══ TASK MATERIAL ══
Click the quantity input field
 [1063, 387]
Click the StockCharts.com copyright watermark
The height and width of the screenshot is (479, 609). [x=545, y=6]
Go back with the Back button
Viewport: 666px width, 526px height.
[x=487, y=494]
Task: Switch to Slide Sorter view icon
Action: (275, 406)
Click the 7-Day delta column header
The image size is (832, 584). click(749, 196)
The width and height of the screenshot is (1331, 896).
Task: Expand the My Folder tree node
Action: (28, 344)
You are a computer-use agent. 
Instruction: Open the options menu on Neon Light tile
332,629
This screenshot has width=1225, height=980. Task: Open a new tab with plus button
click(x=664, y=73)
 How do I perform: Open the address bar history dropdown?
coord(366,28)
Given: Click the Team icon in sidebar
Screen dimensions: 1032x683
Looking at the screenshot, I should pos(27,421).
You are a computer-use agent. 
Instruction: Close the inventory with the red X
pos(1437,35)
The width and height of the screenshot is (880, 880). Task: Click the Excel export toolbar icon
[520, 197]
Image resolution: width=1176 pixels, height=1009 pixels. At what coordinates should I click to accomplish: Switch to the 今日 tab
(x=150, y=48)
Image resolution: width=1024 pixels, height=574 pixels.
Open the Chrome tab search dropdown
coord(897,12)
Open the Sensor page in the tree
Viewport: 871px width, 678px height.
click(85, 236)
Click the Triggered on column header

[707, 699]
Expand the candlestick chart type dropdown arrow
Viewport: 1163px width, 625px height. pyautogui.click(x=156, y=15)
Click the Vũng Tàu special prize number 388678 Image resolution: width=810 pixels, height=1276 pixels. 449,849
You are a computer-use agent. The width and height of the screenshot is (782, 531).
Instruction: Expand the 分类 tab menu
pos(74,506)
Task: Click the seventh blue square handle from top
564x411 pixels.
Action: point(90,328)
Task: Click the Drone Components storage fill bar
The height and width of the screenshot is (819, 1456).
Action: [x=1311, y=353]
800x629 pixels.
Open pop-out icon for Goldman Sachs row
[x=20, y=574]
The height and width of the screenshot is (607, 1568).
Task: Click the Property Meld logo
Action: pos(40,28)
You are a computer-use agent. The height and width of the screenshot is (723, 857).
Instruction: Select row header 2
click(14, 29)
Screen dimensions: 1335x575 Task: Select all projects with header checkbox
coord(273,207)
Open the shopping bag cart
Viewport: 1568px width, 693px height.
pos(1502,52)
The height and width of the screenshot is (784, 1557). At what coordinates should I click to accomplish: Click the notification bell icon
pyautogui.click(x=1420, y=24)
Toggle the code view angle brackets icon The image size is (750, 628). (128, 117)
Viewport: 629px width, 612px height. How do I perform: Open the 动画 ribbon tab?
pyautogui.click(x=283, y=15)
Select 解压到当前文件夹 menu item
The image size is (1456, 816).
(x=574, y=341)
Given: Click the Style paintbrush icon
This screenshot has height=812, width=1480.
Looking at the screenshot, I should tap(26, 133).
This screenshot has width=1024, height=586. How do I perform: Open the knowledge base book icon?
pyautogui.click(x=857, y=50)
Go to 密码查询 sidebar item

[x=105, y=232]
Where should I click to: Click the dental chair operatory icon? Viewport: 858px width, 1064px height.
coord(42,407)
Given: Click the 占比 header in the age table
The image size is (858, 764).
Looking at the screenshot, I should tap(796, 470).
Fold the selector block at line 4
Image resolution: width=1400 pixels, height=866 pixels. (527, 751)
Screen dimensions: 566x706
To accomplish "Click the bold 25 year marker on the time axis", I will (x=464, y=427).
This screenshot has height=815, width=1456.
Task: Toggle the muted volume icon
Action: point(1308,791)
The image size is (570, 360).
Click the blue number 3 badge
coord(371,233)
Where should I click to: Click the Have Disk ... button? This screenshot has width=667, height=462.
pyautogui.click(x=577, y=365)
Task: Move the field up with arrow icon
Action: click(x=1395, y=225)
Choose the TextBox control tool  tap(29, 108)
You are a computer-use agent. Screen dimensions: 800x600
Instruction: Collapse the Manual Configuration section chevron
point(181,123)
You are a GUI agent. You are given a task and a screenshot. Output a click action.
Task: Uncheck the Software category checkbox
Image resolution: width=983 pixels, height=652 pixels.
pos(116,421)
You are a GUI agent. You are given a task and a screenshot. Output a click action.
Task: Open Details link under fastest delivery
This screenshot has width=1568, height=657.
═══
REQUIRED ACTION:
Every entry above must be returned word for word.

RESPONSE:
Click the quantity input field
 [1063, 387]
Click the StockCharts.com copyright watermark
The height and width of the screenshot is (479, 609). [x=545, y=6]
Go back with the Back button
Viewport: 666px width, 526px height.
[x=487, y=494]
Task: Switch to Slide Sorter view icon
Action: (275, 406)
Click the 7-Day delta column header
The image size is (832, 584). click(749, 196)
The width and height of the screenshot is (1331, 896).
Task: Expand the My Folder tree node
Action: (28, 344)
You are a computer-use agent. 
Instruction: Open the options menu on Neon Light tile
332,629
This screenshot has width=1225, height=980. Task: Open a new tab with plus button
click(x=664, y=73)
 How do I perform: Open the address bar history dropdown?
coord(366,28)
Given: Click the Team icon in sidebar
Screen dimensions: 1032x683
Looking at the screenshot, I should pos(27,421).
You are a computer-use agent. 
Instruction: Close the inventory with the red X
pos(1437,35)
The width and height of the screenshot is (880, 880). Task: Click the Excel export toolbar icon
[520, 197]
Image resolution: width=1176 pixels, height=1009 pixels. At what coordinates should I click to accomplish: Switch to the 今日 tab
(x=150, y=48)
Image resolution: width=1024 pixels, height=574 pixels.
Open the Chrome tab search dropdown
coord(897,12)
Open the Sensor page in the tree
Viewport: 871px width, 678px height.
click(85, 236)
Click the Triggered on column header

[707, 699]
Expand the candlestick chart type dropdown arrow
Viewport: 1163px width, 625px height. pyautogui.click(x=156, y=15)
Click the Vũng Tàu special prize number 388678 Image resolution: width=810 pixels, height=1276 pixels. 449,849
You are a computer-use agent. The width and height of the screenshot is (782, 531).
Instruction: Expand the 分类 tab menu
pos(74,506)
Task: Click the seventh blue square handle from top
564x411 pixels.
Action: point(90,328)
Task: Click the Drone Components storage fill bar
The height and width of the screenshot is (819, 1456).
Action: [x=1311, y=353]
800x629 pixels.
Open pop-out icon for Goldman Sachs row
[x=20, y=574]
The height and width of the screenshot is (607, 1568).
Task: Click the Property Meld logo
Action: pos(40,28)
You are a computer-use agent. The height and width of the screenshot is (723, 857).
Instruction: Select row header 2
click(14, 29)
Screen dimensions: 1335x575 Task: Select all projects with header checkbox
coord(273,207)
Open the shopping bag cart
Viewport: 1568px width, 693px height.
pos(1502,52)
The height and width of the screenshot is (784, 1557). At what coordinates should I click to accomplish: Click the notification bell icon
pyautogui.click(x=1420, y=24)
Toggle the code view angle brackets icon The image size is (750, 628). (128, 117)
Viewport: 629px width, 612px height. How do I perform: Open the 动画 ribbon tab?
pyautogui.click(x=283, y=15)
Select 解压到当前文件夹 menu item
The image size is (1456, 816).
(x=574, y=341)
Given: Click the Style paintbrush icon
This screenshot has height=812, width=1480.
Looking at the screenshot, I should tap(26, 133).
This screenshot has width=1024, height=586. How do I perform: Open the knowledge base book icon?
pyautogui.click(x=857, y=50)
Go to 密码查询 sidebar item

[x=105, y=232]
Where should I click to: Click the dental chair operatory icon? Viewport: 858px width, 1064px height.
coord(42,407)
Given: Click the 占比 header in the age table
The image size is (858, 764).
Looking at the screenshot, I should tap(796, 470).
Fold the selector block at line 4
Image resolution: width=1400 pixels, height=866 pixels. (527, 751)
Screen dimensions: 566x706
To accomplish "Click the bold 25 year marker on the time axis", I will (x=464, y=427).
This screenshot has height=815, width=1456.
Task: Toggle the muted volume icon
Action: point(1308,791)
The image size is (570, 360).
Click the blue number 3 badge
coord(371,233)
Where should I click to: Click the Have Disk ... button? This screenshot has width=667, height=462.
pyautogui.click(x=577, y=365)
Task: Move the field up with arrow icon
Action: click(x=1395, y=225)
Choose the TextBox control tool  tap(29, 108)
You are a computer-use agent. Screen dimensions: 800x600
Instruction: Collapse the Manual Configuration section chevron
point(181,123)
You are a GUI agent. You are given a task and a screenshot. Output a click action.
Task: Uncheck the Software category checkbox
Image resolution: width=983 pixels, height=652 pixels.
pos(116,421)
You are a GUI agent. You are given a task and a screenshot. Output a click action.
Task: Open Details link under fastest delivery
This screenshot has width=1568, height=657.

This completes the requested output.